[INPUT RECORDS Boundary: Start]

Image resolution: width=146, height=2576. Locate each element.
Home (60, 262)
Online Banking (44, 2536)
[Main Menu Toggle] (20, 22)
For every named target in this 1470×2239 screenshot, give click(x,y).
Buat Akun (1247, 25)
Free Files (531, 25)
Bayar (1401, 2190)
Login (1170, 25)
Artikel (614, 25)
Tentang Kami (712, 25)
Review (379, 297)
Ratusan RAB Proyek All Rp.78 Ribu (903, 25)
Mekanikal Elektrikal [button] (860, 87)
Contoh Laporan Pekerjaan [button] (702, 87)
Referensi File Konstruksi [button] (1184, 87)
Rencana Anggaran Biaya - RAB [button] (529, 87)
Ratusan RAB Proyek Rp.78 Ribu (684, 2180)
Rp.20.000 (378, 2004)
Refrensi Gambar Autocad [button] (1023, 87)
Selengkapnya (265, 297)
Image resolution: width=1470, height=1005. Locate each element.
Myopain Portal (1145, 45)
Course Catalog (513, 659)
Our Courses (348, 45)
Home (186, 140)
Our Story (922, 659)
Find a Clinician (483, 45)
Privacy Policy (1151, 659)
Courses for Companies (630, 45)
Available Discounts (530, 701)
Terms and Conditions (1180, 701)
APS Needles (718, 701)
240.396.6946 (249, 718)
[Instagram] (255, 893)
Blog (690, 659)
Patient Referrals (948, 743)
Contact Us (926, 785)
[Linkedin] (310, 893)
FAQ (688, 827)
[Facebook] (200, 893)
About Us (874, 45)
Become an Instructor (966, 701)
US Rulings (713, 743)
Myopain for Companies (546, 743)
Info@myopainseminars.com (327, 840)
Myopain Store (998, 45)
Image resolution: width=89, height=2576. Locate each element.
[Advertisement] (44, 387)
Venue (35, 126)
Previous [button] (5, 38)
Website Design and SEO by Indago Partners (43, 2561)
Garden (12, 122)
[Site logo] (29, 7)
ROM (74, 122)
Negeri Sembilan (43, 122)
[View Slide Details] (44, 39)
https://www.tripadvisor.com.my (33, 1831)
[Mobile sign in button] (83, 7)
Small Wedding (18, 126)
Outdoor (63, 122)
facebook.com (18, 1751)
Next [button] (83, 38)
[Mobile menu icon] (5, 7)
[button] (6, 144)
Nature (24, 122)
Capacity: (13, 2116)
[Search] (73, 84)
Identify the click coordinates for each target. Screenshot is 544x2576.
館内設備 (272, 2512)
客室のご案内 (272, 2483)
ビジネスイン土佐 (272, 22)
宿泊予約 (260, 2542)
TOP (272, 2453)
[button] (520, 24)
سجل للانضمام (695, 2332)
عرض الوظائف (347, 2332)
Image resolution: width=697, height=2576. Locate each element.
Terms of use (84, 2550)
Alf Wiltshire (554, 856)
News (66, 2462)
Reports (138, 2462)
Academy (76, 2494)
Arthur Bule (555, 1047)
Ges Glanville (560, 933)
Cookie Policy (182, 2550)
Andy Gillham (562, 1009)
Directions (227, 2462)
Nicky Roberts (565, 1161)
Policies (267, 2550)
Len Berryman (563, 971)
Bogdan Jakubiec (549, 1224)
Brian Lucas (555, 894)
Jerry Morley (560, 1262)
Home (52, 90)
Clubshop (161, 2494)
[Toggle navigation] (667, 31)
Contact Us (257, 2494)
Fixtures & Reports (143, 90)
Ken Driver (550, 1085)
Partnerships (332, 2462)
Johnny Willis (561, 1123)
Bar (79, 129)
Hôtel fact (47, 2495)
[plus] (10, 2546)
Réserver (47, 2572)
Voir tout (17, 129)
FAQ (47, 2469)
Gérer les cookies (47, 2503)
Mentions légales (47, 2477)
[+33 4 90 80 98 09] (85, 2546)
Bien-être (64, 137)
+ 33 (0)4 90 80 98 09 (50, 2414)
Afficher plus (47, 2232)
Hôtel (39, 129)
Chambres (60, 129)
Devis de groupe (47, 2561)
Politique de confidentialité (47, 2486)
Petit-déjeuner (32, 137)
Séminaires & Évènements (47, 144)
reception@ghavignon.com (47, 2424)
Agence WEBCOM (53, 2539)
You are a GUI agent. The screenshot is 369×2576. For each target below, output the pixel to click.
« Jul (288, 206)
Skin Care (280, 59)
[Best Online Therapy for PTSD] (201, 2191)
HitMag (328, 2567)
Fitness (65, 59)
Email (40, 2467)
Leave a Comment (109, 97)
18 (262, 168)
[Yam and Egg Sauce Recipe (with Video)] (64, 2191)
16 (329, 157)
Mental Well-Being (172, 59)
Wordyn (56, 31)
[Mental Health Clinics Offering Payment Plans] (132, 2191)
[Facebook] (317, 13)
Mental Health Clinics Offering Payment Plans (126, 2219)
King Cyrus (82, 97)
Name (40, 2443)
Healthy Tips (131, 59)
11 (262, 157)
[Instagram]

[INPUT RECORDS Boundary: End]

WORK ITEM.
The lines to report are those in the material above that contain the word "button"; copy every one of them.

COMPLETED EXERCISE.
Mekanikal Elektrikal [button] (860, 87)
Contoh Laporan Pekerjaan [button] (702, 87)
Referensi File Konstruksi [button] (1184, 87)
Rencana Anggaran Biaya - RAB [button] (529, 87)
Refrensi Gambar Autocad [button] (1023, 87)
Previous [button] (5, 38)
[Mobile sign in button] (83, 7)
Next [button] (83, 38)
[button] (6, 144)
[button] (520, 24)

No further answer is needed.